“Vendo-se iludido pelos magos, enfureceu-se Herodes grandemente e mandou
matar todos os meninos de Belém e de todos os seus arredores, de dois anos para
baixo, conforme o tempo do qual com precisa se informara dos magos.” – Mateus
2.16
A beleza da narrativa sobrenatural sobre os eventos do nascimento
de Jesus quase escondem a tragédia das crianças vitimadas por Herodes. O
paradoxo do Natal, nascimento e morte, morte e nascimento, não deve ser visto
como uma coisa oposta a outra, embora esta ideia não esteja definitivamente
afastada. É uma questão de pano de fundo onde a malignidade atinge um grau de
bestialidade tal que vai além do limite da possibilidade de compreensão.

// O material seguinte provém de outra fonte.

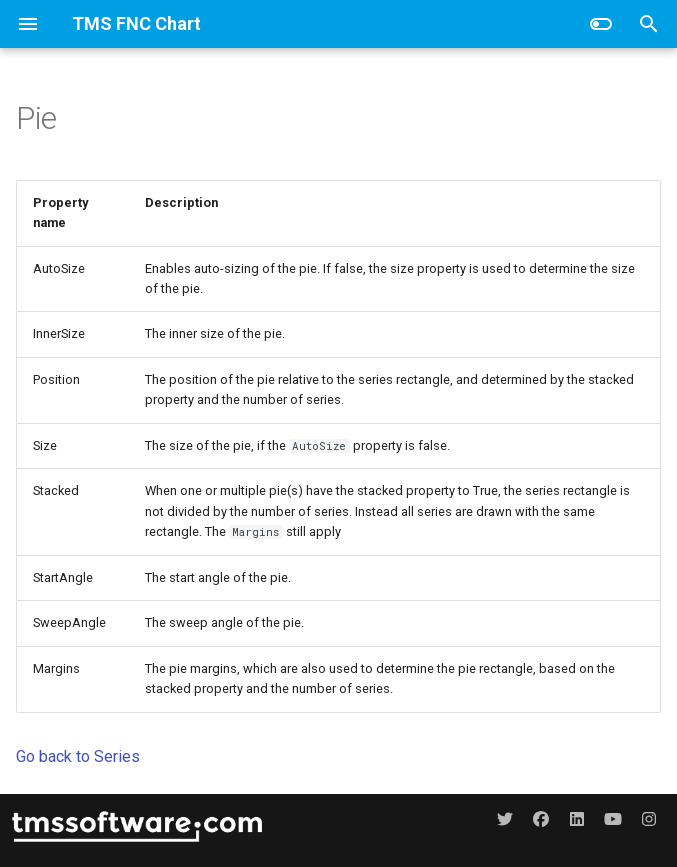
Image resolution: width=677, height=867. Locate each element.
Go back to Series (78, 756)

Ao mesmo tempo, a poesia da vida que nascia, em forma de liberdade e perdão,
também extrapolava a possibilidade do entendimento humano no inconceito do que
é chamado de Graça. Daí você me pergunta, onde afinal estava Deus que não fez
nada em defesa dos inocentes, e daí eu também respondo, que a malignidade do
coração humano aparece no texto e na história como registro superlativo, a
ponto de fazer o que fez, sem dó ou piedade, dando assim vazão à perdição
irrecuperável da condição humana. A morte dos inocentes foi, antes de tudo, um
exagero e aberração da falta de sentido.
O nascimento de Jesus é ameaçador e deflagra a morte por conta do inexplicável
medo que tomara conta de Herodes. Não iria acontecer nada em seu tempo. Herodes não
viveria o bastante pra ver o que significaria a estrela, o menino e Belém. Nada
sabia sobre profecias, promessas e salvação. Só entendia de morte e impiedade
absoluta. Coisas do coração humano, que geraram pavor e dor, consternação e
impotência dos oprimidos, e o lamento espraiou-se sem fim (Mateus 2.17,18),
choro e perda inconsolável. Tudo isso fazia a luz de Jesus ser mais luz, o
perdão, mais perdão ainda, e a necessidade de misericórdia, mais misericordiosa
ainda, e a esperança, mais esperançosa ainda. Tudo no superlativo, pois só um
superlativo de vida é capaz de enfrentar o superlativo da morte e da miséria
humana; superá-lo e assim tornar o paradoxo apenas aparente, mas sem eliminar a
dor da perda, nem ocultar a tragédia humana, quando esta acredita ter o poder e
a capacidade de controlar a história.
E foi neste contexto que Jesus nasceu.